Né à cheval sur deux cultures rivales, très tôt bilingue, sans trop de racines, et rapidement sceptique quant à la bonne nature de l’homme, j’ai embrassé la carrière de caméraman et de voyageur car j’échappais ainsi à cette viscosité mentale qui jalonnait mes premières années et menaçait de devenir ma deuxième nature. Le temps passe vite. Les lieux défilent, à la fois fugaces et forts : l’Afrique du nord, Djibouti, l’Islande et toutes ces terres qui aimantent irrésistiblement et sans explication, et que l’on aborde l’esprit libre, car, comme le disent si bien les alpinistes en clignant des yeux vers un sommet : « j’y vais, car il est là tout simplement »Onze années de belle marche avec mon complice Ernest Randrianaivo m’ont marqué.

J’ai croisé, parfois trop vite, des gens que j’aurais voulu connaître de tout temps et pour toujours.
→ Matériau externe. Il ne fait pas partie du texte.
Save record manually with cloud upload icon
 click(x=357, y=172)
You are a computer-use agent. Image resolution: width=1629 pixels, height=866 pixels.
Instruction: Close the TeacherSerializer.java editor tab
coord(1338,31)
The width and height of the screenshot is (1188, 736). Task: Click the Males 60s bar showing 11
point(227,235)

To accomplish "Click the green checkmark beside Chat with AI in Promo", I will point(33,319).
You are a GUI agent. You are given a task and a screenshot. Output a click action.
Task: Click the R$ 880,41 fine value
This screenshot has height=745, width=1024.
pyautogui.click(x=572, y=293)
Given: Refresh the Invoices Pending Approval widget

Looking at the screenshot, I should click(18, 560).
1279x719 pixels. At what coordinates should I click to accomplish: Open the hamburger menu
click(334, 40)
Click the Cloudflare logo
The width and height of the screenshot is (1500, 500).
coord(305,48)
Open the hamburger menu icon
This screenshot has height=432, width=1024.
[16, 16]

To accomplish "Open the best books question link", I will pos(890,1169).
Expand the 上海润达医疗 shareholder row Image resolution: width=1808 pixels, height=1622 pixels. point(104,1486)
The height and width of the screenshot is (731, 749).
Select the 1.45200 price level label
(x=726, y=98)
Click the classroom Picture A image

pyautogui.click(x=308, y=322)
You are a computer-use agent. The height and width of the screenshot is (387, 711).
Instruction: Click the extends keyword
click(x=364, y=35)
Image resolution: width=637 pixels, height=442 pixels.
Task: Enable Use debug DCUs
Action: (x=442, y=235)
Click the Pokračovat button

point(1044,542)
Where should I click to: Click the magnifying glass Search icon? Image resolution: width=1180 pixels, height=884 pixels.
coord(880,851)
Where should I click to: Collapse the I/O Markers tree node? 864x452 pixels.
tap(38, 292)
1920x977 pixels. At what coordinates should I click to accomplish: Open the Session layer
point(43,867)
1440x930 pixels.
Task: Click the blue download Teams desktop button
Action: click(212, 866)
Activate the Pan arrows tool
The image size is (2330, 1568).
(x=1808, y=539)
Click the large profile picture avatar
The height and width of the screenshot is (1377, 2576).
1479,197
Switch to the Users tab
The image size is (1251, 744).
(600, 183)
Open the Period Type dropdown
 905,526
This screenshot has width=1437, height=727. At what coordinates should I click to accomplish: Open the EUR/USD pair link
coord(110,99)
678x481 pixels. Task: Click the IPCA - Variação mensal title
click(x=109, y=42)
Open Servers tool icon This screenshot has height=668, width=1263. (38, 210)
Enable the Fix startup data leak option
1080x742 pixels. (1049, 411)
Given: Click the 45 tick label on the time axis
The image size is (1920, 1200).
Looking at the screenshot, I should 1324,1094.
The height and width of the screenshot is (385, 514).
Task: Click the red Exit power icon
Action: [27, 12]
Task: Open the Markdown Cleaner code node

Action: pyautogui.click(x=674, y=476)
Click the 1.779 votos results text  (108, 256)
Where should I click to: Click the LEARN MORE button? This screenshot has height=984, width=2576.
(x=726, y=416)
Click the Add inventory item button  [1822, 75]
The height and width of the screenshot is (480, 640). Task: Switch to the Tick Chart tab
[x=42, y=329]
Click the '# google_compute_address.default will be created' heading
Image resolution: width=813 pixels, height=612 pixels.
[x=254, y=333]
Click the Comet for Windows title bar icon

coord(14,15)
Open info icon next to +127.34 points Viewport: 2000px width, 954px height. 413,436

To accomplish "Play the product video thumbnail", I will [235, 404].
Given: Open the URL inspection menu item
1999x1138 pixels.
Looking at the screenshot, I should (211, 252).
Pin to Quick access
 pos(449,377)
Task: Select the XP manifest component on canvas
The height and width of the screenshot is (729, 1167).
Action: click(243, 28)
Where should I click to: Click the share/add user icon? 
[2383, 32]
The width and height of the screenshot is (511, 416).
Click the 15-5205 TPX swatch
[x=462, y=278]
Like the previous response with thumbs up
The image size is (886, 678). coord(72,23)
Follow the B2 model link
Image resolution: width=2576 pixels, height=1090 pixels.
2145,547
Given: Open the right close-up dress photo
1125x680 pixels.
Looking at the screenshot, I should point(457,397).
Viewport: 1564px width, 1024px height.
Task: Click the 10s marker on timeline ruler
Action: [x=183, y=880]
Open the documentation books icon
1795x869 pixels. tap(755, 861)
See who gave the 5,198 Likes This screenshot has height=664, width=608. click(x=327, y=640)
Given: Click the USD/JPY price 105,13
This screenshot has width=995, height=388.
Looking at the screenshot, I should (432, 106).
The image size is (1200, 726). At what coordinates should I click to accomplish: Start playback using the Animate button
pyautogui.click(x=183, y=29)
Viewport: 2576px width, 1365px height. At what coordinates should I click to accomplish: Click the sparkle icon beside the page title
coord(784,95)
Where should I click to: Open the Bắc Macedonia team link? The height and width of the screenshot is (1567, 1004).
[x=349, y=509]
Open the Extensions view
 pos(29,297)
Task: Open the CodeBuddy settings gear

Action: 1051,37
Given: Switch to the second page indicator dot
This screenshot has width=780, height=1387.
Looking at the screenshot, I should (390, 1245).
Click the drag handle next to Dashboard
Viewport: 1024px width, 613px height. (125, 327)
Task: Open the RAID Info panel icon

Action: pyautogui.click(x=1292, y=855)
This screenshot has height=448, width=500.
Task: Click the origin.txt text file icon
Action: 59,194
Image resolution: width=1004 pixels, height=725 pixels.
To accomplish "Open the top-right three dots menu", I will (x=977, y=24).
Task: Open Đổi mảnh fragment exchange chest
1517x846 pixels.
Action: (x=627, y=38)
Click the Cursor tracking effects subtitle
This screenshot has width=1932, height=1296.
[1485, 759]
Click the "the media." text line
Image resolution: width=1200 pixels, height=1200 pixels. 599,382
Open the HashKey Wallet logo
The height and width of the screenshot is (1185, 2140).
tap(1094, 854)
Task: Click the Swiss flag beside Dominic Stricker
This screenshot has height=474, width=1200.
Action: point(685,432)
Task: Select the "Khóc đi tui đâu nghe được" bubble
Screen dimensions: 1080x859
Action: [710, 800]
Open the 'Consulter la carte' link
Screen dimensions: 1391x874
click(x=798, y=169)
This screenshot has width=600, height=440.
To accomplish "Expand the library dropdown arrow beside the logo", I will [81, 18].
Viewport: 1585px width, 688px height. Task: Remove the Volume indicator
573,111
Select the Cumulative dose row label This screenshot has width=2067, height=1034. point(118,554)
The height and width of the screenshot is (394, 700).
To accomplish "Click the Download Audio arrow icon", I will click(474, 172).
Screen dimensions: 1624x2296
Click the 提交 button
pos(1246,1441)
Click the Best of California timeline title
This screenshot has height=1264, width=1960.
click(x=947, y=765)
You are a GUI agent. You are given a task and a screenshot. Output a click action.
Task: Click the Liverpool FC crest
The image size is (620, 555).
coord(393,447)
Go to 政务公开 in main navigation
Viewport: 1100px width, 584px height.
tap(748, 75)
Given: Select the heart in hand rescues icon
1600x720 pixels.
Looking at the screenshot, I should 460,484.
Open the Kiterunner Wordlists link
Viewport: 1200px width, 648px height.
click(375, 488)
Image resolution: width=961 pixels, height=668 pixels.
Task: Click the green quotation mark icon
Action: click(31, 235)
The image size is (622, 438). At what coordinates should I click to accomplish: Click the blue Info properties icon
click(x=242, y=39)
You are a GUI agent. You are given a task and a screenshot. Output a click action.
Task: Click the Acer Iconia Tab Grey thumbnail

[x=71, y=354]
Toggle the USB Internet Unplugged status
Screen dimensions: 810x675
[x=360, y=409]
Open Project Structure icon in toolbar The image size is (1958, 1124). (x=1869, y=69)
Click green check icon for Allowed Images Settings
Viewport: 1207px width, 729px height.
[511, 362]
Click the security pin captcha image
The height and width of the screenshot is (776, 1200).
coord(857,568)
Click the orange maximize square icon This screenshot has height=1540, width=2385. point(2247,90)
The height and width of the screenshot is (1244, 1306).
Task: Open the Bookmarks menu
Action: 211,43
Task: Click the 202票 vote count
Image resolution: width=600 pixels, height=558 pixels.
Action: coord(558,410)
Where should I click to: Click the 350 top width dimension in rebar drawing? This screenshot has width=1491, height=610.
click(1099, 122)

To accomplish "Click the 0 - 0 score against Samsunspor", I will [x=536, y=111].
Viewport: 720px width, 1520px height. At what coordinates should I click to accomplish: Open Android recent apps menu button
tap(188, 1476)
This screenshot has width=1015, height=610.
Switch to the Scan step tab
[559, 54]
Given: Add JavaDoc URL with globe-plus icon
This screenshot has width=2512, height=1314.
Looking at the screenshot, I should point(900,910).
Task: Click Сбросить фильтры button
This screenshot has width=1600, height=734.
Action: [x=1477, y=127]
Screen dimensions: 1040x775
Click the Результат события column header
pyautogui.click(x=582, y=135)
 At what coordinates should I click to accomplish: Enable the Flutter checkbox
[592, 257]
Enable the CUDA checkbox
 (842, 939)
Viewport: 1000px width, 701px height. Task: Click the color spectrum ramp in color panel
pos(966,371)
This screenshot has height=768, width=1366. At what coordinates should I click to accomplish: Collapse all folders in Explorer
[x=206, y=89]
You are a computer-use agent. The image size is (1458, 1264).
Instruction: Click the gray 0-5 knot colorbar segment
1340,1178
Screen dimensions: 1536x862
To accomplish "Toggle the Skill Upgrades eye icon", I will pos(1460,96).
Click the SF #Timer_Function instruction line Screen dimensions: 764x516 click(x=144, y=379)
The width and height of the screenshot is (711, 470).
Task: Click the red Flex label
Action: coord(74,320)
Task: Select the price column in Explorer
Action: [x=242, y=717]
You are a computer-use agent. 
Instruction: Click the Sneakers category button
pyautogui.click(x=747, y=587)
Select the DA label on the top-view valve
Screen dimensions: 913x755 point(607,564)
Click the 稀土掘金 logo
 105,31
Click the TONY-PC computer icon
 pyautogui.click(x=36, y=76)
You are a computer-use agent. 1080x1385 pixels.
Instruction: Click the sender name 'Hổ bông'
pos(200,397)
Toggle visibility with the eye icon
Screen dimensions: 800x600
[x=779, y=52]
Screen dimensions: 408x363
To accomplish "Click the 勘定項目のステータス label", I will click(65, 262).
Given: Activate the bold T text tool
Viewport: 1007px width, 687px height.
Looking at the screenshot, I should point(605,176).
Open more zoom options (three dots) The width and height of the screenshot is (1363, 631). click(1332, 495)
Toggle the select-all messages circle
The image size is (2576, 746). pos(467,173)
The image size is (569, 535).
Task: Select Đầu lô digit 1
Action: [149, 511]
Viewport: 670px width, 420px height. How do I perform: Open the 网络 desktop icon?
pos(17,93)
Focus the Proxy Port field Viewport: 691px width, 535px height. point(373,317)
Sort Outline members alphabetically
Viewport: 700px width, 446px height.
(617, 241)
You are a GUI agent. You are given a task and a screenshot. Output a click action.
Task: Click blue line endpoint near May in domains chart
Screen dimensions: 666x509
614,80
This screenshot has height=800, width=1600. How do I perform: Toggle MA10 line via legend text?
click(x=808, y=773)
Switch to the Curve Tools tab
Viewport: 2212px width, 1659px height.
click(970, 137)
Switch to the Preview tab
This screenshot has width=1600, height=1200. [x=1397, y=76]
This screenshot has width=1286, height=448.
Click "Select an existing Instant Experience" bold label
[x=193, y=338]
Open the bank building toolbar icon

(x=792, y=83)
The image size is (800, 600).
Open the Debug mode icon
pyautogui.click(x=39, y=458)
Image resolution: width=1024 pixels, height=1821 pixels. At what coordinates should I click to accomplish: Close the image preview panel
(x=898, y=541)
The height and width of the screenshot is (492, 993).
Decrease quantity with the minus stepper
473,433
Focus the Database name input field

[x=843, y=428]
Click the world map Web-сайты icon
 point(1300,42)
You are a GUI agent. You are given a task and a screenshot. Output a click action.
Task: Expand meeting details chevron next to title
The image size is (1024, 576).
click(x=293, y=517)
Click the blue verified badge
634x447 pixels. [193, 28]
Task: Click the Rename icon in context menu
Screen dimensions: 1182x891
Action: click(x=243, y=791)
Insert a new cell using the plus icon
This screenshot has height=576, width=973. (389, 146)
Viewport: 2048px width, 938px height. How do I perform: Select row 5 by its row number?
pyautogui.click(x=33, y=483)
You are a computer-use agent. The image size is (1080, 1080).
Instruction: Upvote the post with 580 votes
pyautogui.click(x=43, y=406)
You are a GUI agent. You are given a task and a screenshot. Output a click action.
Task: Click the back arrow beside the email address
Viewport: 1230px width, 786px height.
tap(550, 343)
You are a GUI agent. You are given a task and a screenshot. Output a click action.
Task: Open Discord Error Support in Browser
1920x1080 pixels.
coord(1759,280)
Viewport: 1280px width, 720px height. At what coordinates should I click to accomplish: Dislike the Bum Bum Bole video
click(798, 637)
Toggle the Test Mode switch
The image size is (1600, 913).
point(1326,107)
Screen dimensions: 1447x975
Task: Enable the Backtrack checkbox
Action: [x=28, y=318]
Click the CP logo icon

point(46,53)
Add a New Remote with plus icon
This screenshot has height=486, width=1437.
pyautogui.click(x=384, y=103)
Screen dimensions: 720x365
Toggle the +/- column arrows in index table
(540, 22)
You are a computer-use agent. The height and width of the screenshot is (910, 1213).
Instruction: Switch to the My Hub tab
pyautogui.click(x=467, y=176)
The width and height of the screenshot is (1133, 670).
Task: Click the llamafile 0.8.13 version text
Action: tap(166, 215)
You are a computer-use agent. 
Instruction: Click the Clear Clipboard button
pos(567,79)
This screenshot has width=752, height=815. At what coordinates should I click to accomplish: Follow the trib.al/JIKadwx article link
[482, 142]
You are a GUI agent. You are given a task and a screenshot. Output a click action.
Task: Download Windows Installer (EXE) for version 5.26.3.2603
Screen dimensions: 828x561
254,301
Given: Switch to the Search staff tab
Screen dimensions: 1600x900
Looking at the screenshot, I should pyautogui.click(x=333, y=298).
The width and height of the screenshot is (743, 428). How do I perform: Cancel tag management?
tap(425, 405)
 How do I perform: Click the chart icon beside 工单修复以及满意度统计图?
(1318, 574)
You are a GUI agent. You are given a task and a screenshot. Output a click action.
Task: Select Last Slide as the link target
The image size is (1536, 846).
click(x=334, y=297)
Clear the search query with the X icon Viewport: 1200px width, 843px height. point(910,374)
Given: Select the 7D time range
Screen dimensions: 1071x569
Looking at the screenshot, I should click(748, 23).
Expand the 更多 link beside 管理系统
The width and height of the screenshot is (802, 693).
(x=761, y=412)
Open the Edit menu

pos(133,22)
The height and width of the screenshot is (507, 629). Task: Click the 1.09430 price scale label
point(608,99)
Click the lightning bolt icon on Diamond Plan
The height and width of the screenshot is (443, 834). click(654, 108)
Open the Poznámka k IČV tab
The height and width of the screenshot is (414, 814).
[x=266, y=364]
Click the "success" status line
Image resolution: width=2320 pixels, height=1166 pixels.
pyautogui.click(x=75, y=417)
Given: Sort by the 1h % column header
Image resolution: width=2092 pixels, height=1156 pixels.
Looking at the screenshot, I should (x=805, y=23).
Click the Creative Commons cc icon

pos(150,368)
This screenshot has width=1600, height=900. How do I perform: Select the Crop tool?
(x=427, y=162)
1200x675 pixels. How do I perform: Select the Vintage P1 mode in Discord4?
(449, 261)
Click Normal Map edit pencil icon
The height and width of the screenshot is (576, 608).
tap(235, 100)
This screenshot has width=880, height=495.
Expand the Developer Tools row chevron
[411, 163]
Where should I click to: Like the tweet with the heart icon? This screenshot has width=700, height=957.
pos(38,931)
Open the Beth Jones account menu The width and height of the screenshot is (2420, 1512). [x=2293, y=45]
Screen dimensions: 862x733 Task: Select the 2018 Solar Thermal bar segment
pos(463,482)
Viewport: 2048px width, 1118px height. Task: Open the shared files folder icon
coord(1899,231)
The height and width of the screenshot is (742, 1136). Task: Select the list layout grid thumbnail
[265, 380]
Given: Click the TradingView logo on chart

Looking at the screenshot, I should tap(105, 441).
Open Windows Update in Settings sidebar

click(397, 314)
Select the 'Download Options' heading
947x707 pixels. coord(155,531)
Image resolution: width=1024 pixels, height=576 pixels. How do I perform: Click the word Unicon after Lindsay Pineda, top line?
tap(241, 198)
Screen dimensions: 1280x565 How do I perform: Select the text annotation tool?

Certains ont tiré leur révérence, les autres restent, et moi aussi, pour l’instant. Humainement et géologiquement, Madagascar est la terre la plus riche qui soit. C’est une terre d’incessants efforts où tout se joue à hauteur d’homme. 

Manitsy ila 

De l’autre côté du Manitsy Ila ou coin frais, est blottie cette grotte abandonnée et à la gueule énorme. Ni gravures ni peintures. Mais un point d’eau, et un espace suffisant pour abriter de nombreuses personnes. Le sol est jonché de fragments de poteries Sakalava datant pour les plus récentes de plus de deux cents vingt ans. Son ouverture, bordée d’un étroit ressaut, surplombe un imposant précipice. 

Les Vohitelo 

Quelque chose comme 300° et 140 kilomètres du canal du Mozambique. Nous nous sommes égarés avec délice dans un immense mouchoir de poche froissé. Nous sommes dépassés, prisonniers d’un songe.

Tsimiveha : le Vieux 

75 ans à dix ans près. Tous ses biens serrés dans sa maigre besace. Il vit sur notre terre, mais ailleurs aussi. Mentalement et physiquement, il est l’équilibre achevé, et un puits de science concernant le Makay. Un des très rares êtres vraiment impressionnants que j’ai croisés dans ma vie. 

Dahalo 

Ils se sont figés, de concert. Des dahalo ou bandits de grands chemins, en fuite, poussant un troupeau de zébus volés, nous ont précédés. L’oeil décrypte le sol et les maigres traces sur la végétation anémique, le nez flaire les odeurs fixées d’urine, d’excrétions, de salive, de transpiration, l’oreille traque les signes auditifs. Et pour eux, je n’existe absolument plus. 

Sables mouvants 

Nous avions longé quelques sables mouvants. Puis le sol s’était raffermi. Gaston me précédait à bonne distance. Je vis cette belle trace, bien nette, puis plus rien. Je ne comprenais plus. Trop de Makay.